Re: [PATCH] soc: qcom: qmi: Signal the txn completion after releasing the mutex

Sricharan Ramabadhran <quic_srichara@xxxxxxxxxxx> · Wed, 2 Aug 2023 13:37:26 +0530

On 8/2/2023 5:11 AM, Chris Lew wrote:


On 8/1/2023 4:13 AM, Sricharan Ramabadhran wrote:
Hi,

On 8/1/2023 6:06 AM, Chris Lew wrote:


On 7/31/2023 8:19 AM, Pavan Kondeti wrote:
On Mon, Jul 31, 2023 at 06:37:55PM +0530, Praveenkumar I wrote:
txn is in #1 stack

Worker #1                                       Worker #2
********                    *********

qmi_txn_wait(txn)                               qmi_handle_message
    |                                                  |
    |                                                  |
  wait_for_complete(txn->complete)                    ....
    |                                             
mutex_lock(txn->lock)
    |                                                  |
  mutex_lock(txn->lock)                                |
    .....                                         complete(txn->lock)
    | mutex_unlock(txn->lock)
    |
  mutex_unlock(txn->lock)

In this case above, while #2 is doing the mutex_unlock(txn->lock),
in between releasing lock and doing other lock related wakeup, #2 gets
scheduled out. As a result #1, acquires the lock, unlocks, also
frees the txn also (where the lock resides)

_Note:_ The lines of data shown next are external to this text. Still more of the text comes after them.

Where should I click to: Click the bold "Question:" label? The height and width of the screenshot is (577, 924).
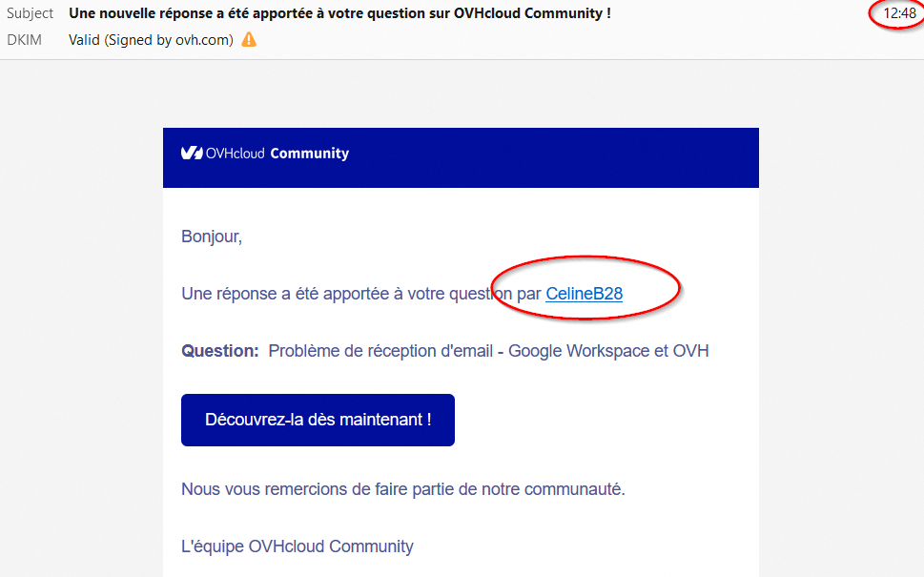tap(220, 351)
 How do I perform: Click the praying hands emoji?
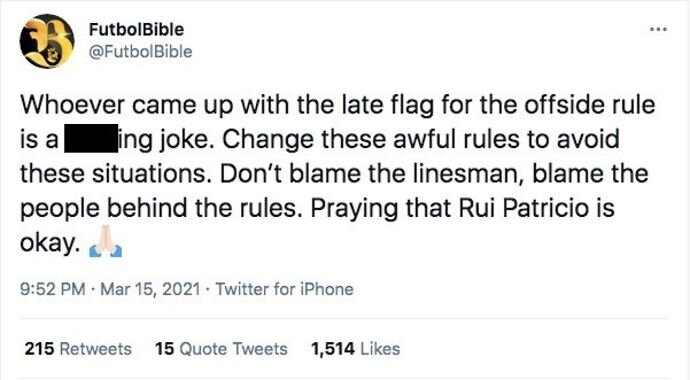pyautogui.click(x=106, y=241)
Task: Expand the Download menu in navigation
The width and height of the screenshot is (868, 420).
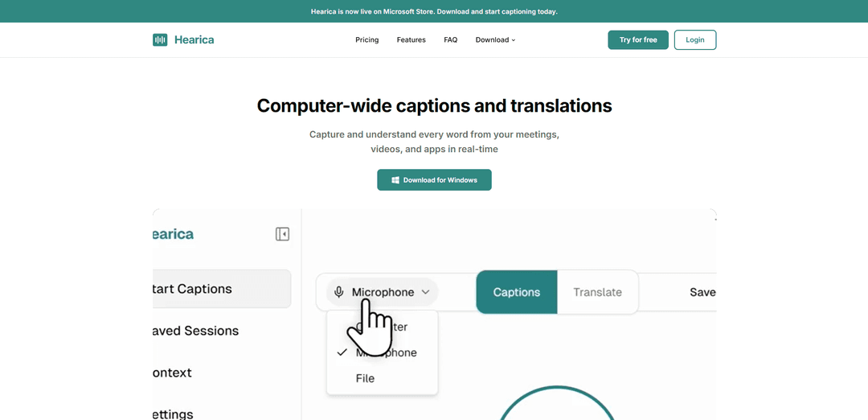Action: [x=495, y=39]
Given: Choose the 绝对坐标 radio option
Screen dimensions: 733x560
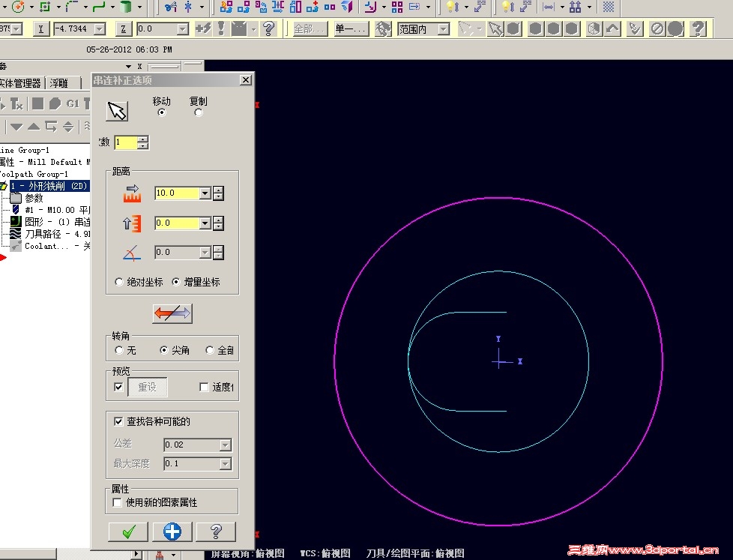Looking at the screenshot, I should [119, 281].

Now #2, gets scheduled again and tries to do the rest of the lock
related wakeup, but lock itself is invalid because txn itself is gone.

Fixing this, by doing the mutex_unlock(txn->lock) first and then
complete(txn->lock) in #2

Fixes: 3830d0771ef6 ("soc: qcom: Introduce QMI helpers")
Cc: stable@xxxxxxxxxxxxxxx
Signed-off-by: Sricharan Ramabadhran <quic_srichara@xxxxxxxxxxx>
Signed-off-by: Praveenkumar I <quic_ipkumar@xxxxxxxxxxx>
---
  drivers/soc/qcom/qmi_interface.c | 3 ++-
  1 file changed, 2 insertions(+), 1 deletion(-)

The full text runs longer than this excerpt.